# Feel sick to the stomach!!



## shirley0101 (Jun 15, 2008)

Hi
Sorry, I am a newbie but I just need someone to talk to. I have within in the last 48 hours found out that my partner of five years has joined a dating site and has had meetings with Trangender, transexuals whatever!! (looked through his phone) I feel physically sick!! I know I have neglected him in that area within our relationship BUT!!! he treats me so well and always tells me that he loves me. I dont think I can play act anymore. I am avoiding any contact with him and really do not know which way to turn. I have never been dependent on a man before but I have recently left my employment to try a new venture so I am dependent on him (stupid me). Has anyone here experienced the same? I dont think I can be quiet much longer. The past history has been within the five years I have caught him twice (with woman) before it had started - Dont ask me how I did it must be a sixth sense or something. But this has really taken the wind out of me i thought it was all sorted. How wrong could I of been!.


----------



## stav (Feb 5, 2008)

You can't avoid this forever. You need to sit down and talk to him about it. If you have been neglecting him as you say, then it's not a surprise that he would start to look elsewhere.
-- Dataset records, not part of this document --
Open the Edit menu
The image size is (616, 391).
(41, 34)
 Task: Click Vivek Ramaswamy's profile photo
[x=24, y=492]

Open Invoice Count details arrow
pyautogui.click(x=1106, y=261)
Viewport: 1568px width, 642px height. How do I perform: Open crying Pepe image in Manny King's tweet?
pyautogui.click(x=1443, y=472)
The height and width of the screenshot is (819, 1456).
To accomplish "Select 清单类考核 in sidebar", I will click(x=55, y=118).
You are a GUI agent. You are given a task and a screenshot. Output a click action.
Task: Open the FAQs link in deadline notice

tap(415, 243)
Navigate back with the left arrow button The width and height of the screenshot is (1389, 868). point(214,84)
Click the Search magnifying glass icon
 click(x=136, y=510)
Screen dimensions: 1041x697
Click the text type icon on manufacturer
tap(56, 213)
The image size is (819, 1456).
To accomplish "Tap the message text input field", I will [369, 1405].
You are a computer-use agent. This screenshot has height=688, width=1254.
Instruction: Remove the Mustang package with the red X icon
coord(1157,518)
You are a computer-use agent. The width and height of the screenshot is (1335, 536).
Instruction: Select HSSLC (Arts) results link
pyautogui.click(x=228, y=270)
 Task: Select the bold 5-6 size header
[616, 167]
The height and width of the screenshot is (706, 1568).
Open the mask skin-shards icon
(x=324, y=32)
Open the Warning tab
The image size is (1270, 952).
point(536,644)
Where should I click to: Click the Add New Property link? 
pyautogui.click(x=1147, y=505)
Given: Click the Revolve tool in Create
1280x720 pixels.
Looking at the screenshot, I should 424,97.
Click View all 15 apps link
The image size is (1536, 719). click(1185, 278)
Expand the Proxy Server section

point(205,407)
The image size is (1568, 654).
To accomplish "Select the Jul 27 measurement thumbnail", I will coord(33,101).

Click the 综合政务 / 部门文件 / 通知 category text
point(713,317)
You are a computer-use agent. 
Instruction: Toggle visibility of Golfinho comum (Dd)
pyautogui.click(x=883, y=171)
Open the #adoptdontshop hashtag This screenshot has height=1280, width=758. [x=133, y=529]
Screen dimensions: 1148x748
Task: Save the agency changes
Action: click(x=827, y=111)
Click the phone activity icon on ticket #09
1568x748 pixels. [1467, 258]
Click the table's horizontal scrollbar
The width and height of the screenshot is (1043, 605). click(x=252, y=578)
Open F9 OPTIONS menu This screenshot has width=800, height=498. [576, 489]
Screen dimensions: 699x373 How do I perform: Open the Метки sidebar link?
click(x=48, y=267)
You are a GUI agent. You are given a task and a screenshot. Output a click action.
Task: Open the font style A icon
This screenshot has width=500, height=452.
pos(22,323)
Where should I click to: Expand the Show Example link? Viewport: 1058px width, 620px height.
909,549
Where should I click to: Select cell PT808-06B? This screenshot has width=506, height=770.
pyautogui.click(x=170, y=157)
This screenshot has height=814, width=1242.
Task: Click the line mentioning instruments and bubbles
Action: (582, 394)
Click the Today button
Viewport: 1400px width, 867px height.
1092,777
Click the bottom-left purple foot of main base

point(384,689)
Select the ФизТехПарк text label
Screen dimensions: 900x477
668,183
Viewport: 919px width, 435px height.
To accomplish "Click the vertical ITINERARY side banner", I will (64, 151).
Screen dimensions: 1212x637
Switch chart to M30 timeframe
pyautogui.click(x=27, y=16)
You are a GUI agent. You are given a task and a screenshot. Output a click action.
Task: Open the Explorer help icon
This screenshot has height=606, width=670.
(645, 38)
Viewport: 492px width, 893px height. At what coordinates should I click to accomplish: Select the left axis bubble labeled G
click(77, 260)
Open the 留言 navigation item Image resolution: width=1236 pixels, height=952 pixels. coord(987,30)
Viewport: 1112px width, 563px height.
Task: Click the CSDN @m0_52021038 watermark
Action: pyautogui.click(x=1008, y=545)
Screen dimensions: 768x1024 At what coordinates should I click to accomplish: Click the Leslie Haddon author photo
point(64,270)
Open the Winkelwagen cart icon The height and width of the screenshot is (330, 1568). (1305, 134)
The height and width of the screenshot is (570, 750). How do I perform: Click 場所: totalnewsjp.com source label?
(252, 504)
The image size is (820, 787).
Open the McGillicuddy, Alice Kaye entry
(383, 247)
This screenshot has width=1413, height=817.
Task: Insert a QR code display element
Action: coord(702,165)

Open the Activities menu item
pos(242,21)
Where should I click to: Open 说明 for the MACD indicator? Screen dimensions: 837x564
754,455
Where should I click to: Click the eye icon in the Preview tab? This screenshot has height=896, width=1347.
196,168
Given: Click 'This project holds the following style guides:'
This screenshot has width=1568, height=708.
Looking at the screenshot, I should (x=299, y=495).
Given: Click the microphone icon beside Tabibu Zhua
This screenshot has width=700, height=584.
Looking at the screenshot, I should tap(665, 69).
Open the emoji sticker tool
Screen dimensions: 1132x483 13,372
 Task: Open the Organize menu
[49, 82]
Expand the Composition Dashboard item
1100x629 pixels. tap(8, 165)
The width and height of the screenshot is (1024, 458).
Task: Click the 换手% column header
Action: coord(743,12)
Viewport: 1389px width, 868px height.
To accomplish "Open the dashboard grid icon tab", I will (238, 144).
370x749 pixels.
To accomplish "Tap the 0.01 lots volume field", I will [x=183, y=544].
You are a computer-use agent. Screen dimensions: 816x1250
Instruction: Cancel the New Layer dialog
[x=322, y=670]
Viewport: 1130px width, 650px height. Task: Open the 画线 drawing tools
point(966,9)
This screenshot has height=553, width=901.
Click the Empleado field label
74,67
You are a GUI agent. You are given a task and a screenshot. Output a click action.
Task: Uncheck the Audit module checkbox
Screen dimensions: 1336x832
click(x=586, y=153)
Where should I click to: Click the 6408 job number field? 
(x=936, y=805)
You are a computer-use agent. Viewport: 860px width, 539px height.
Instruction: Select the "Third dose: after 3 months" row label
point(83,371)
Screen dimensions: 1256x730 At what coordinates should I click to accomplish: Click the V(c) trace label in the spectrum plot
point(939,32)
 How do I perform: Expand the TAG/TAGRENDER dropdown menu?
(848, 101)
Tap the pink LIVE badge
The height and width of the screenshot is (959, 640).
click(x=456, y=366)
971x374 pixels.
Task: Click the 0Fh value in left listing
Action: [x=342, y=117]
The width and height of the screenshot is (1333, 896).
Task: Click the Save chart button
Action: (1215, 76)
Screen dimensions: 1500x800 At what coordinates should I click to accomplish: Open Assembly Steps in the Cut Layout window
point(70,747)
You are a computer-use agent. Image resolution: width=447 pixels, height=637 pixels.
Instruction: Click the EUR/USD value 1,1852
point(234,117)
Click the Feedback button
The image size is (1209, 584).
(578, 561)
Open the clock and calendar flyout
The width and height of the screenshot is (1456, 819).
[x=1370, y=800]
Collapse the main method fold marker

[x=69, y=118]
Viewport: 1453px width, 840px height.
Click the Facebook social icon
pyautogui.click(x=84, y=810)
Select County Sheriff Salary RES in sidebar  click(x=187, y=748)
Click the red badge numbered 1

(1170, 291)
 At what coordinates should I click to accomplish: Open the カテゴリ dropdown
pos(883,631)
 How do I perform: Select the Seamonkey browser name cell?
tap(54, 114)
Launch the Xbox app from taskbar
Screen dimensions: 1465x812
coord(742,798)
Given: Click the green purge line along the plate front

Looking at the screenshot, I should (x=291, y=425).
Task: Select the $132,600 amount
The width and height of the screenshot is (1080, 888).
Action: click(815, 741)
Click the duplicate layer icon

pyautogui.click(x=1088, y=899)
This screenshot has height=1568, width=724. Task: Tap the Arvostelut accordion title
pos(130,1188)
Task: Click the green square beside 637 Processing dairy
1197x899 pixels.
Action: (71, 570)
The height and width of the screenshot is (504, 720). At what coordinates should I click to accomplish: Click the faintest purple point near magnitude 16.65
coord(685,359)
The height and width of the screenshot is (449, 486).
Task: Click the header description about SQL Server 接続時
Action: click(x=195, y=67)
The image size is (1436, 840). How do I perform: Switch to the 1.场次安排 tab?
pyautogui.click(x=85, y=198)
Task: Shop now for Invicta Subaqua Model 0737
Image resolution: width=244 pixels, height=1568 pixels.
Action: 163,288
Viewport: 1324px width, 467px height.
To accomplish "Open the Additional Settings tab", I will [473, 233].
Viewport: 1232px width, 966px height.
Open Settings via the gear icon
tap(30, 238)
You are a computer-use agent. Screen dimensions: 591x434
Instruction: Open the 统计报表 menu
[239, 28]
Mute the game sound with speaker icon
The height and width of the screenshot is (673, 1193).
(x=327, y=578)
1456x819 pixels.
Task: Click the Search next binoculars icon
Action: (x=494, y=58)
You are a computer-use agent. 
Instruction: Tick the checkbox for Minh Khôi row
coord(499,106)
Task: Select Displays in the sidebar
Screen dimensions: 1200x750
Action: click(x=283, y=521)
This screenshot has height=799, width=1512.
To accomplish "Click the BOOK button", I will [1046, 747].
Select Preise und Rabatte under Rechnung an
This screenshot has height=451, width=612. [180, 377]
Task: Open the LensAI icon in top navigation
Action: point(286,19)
There might also be other issues, but even though this seems awful and impossible to deal with now, even the worst things can be sorted out by talking to each other.

You must take the first step.


----------



## shirley0101 (Jun 15, 2008)

Thank you for your reply, I know I need to talk to him its just I dont know what to say he will walk out. (thats what he did the last time). I am in bits, I have sat here waiting for someone to reply. He is arranging another meet in the next couple of days. Its just so hard I honestly think it was easier when it was a (real) woman he was starting to mess about with. Just to read on his phone that he has already had meetings with a couple of these people. I also read a couple of quite steamy things on his phone I presumed they were with women my stomach is in bits knowing that he was with a trans. At the end of the day I have to look at the fact that I dont think I could sleep with him again after this. Especially on a dating site and he is not one for wearing protection!. Sorry, I do not really know what to say. I have never experienced pain/shock like this before.


----------



## believer (Apr 22, 2008)

I know this is a difficult time for you & it is difficult to think clearly. Especially since you are probably still in shock & fearful for the future. You mentioned you are afraid he would walk out. . . .
However, it really doesn't sound like you are comfortable with his sexual orientation. And I know quite honestly, I would not be either. And even if he is sorry & says he would not continue ( and even kept his word) - I would have a hard time EVER getting over the sexual orientation issue. 

Let's think practical for a moment - you mentioned you are dependent on him due leaving your last job. 

Re: the sexual relations area - you mentioned you had been neglecting him in that area - correct? Then maybe it would be easier for you to avoid any sexual contact until you decide what you want to do or how you want to bring it up. Guess you can come up with a few excuses - if the situation presents itself, But if you give too many excuses before you talk to him, he may get suspicious?

Let's explore some options . . . Can you go back to your old job/situation which would give you some stabilty or are you too far into your new venture to do that. 
Not sure if you own a place? rent? If it is his/your/or both? Maybe you could still live together until you figured out what to do next. Could you live with parents, a friend - if he does leave. 

try to think of all possible scenarios & how you might be able to handle it & come up with a plan for each. 
good luck


----------